WORK TASK - Write out every record below exactly as it stands, leaving the pictures out.

SUPPLIED DATA START

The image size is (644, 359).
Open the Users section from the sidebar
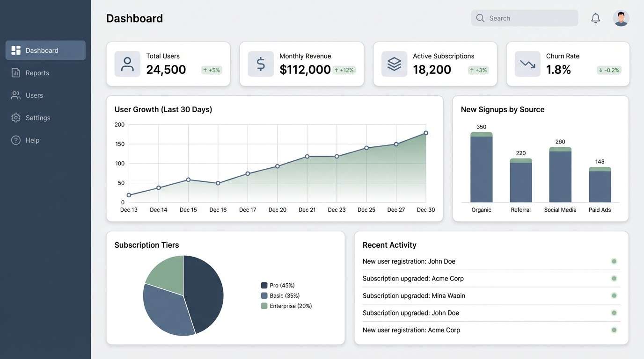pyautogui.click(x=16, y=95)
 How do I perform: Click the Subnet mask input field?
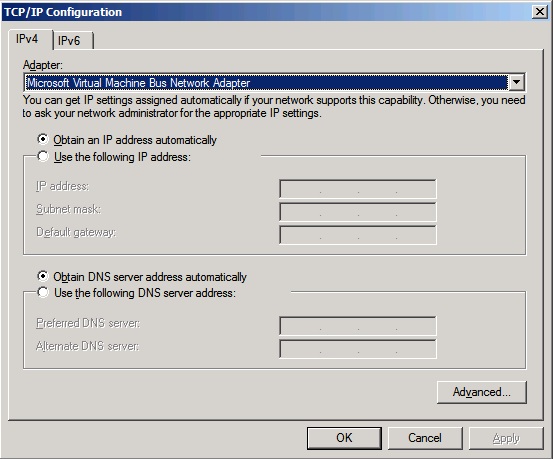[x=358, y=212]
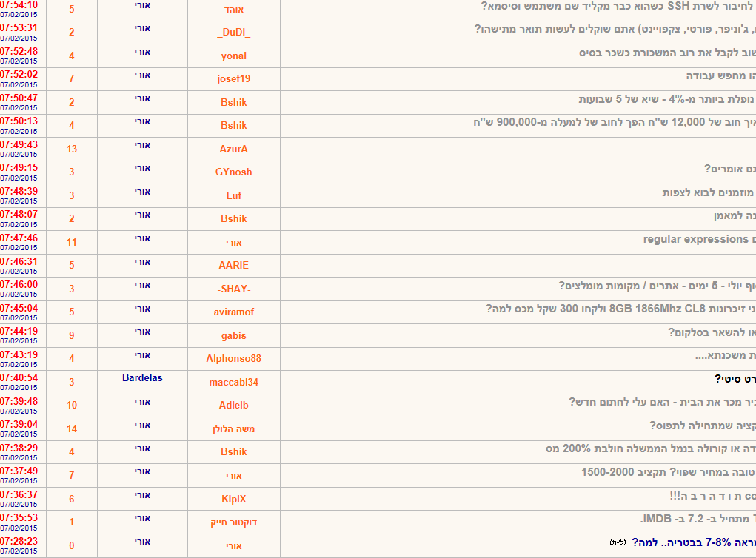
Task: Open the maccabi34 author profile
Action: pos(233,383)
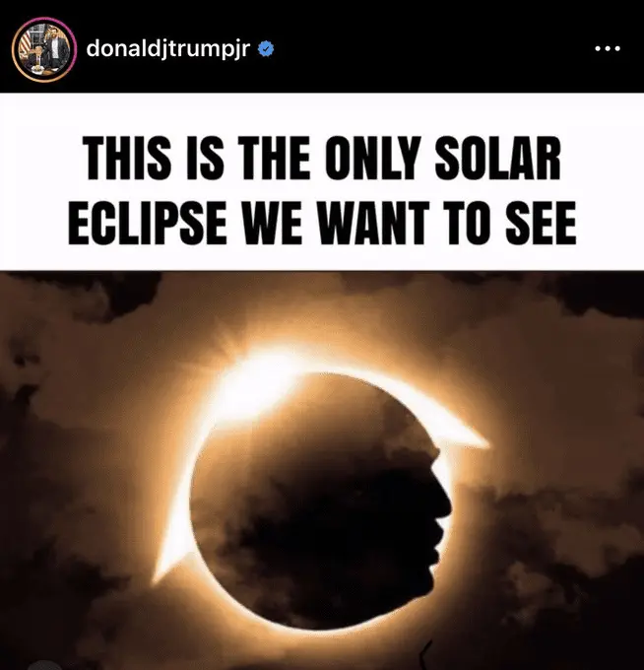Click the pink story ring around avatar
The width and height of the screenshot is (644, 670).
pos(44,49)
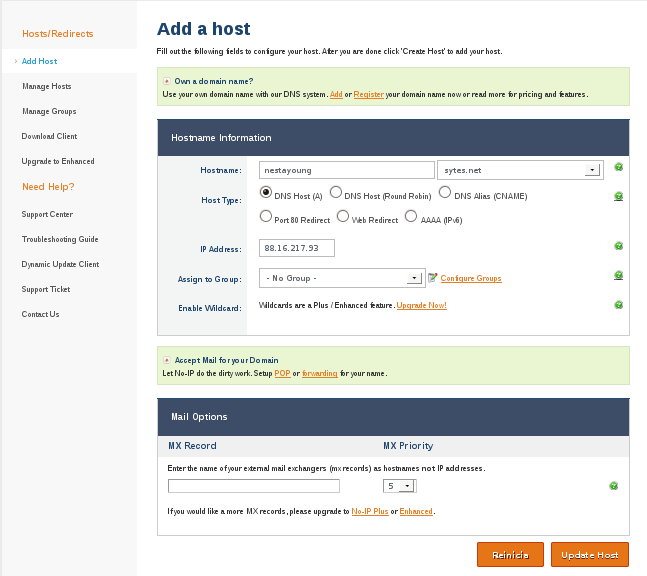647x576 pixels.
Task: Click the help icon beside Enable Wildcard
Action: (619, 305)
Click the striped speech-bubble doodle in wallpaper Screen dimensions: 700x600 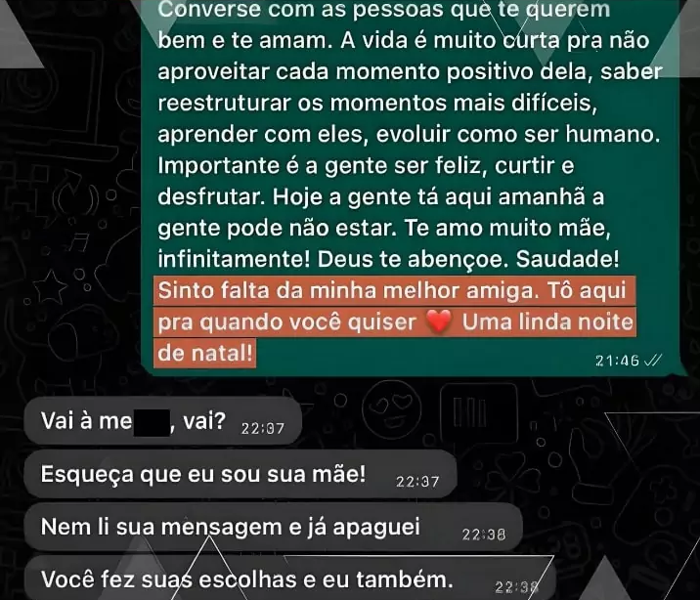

SUPPLIED DATA END

RESPONSE AREA -
The image size is (644, 359).
Open the Users section from the sidebar
pyautogui.click(x=16, y=95)
 How do I perform: Click the Subnet mask input field?
[x=358, y=212]
Task: Open the maccabi34 author profile
Action: pos(233,383)
Click the pink story ring around avatar
The width and height of the screenshot is (644, 670).
pos(44,49)
647x576 pixels.
Task: Click the help icon beside Enable Wildcard
Action: (619, 305)
Click the striped speech-bubble doodle in wallpaper Screen dimensions: 700x600 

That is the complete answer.